Die Justizposse um Jean-Marc Sirichai Kiesch ist um ein Kapitel reicher: Wie die Luxemburger Staatswanwaltschaft mitteilt, befindet sich der in Luxemburg rechtskräftig verurteilte Verbrecher seit dem 29. Juni wieder in Haft. Dies habe die spanische Justiz den Luxemburger Behörden am Mittwoch bestätigt. Nach einer „Serie von Entscheidungen“ habe die spanische Justiz nun angeordnet, dass Kiesch den Rest seiner Strafe – immerhin noch 3.275 Tage, also etwas mehr als acht Jahre Haft – in einer spanischen Strafanstalt absitzen muss.

Zurück geht die Affäre auf den 4. Januar 1999. An diesem Abend dringt der noch minderjährige Jean-Marc Kiesch am Ortsrand von Befort in das Haus einer 69-Jährigen ein, um die Frau auszurauben. Der bis dahin recht unscheinbare Jugendliche leidet nämlich unter den Hänseleien seiner Altersgenossen, will sich mit der Beute ins Ausland absetzen. Es heißt, er wolle seine leibliche Mutter aufspüren.

Zu diesem Zeitpunkt hat Kiesch Vertrauen zu einer etwas jüngeren Jugendlichen gefasst, die er nur wenige Wochen zuvor auf der Eisbahn von Befort kennengelernt hatte. Beide fühlen sich vom Rest der Gesellschaft ausgeschlossen. Sie reden viel, rauchen Joints. Jedoch fehlt es an finanziellen Mitteln. Abhilfe soll deshalb die Rente einer älteren Dame aus dem Umfeld des Mädchens schaffen.

Im Visier der Fahnder

Die 69-Jährige lebt alleine am Ortsrand von Befort, wo sich Kiesch am Abend des 4. Januar 1999 auf die Lauer legt. Doch plötzlich läuft alles aus dem Ruder: Am Morgen dringt Kiesch ins Schlafzimmer der Frau ein, um nach dem Geld zu suchen. Dabei wird er von der 69-Jährigen auf frischer Tat ertappt. Sie greift nach einer Art Haken, will den Eindringling festhalten. Kiesch jedoch gerät in Panik und schlägt die Frau mit einem Holzhammer nieder. Das Opfer wird etwas später am eigenen Blut ersticken.
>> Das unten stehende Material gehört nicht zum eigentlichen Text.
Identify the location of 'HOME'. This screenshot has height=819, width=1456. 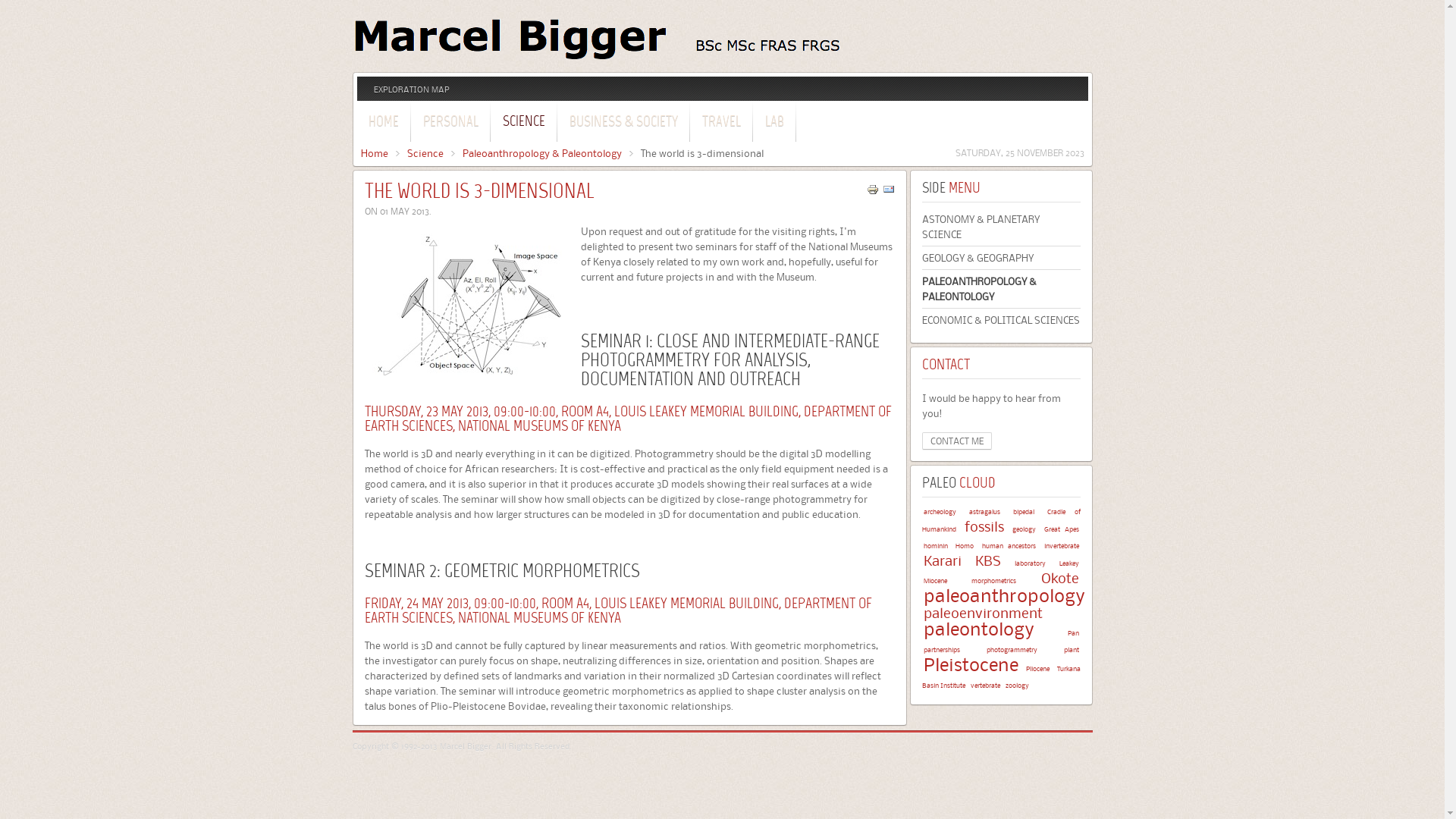
(382, 119).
Schnell gerät Kiesch ins Visier der Fahnder. Nur einen Tag nach der Tat – an seinem 18. Geburtstag – gesteht der junge Mann. Weil ihm keine Tötungsabsicht nachgewiesen werden kann, wird er im Oktober 2000 „nur“ wegen Totschlags und versuchter Brandstiftung zu 20 Jahren Haft verurteilt. Vier Jahre später wird Kiesch dann wegen guter Führung ein Hafturlaub gewährt, den der junge Mann nutzt, um sich ins Ausland abzusetzen.

Der am 6. Januar 1981 geborene Mann mit thailändischen Wurzeln wird auf der Liste der weltweit meistgesuchten Verbrecher geführt. 16 Jahre lang wird nach dem Flüchtigen gefahndet – zunächst ohne Erfolg. Erst am 10. August 2020 geht er spanischen Fahndern im Badeort Punta Umbria ins Netz, nur wenige Kilometer von der portugiesischen Grenze entfernt. 

Die Luxemburger Behörden beantragen prompt seine Auslieferung. Stattdessen wird der zu diesem Zeitpunkt 39-Jährige einen Monat später wieder aus der Haft entlassen. Seinen Pass muss er abgeben und sich alle zwei Wochen bei den Behörden melden. Ein Richter in Madrid begründet die Entscheidung mit dem Umstand, dass 21 Jahre seit der Tat vergangen seien und der Betroffene inzwischen in Spanien verwurzelt sei. Kiesch habe sich nach 2006 ein neues Leben in Punta Umbria aufbauen können, mit Partnerin und Kind. 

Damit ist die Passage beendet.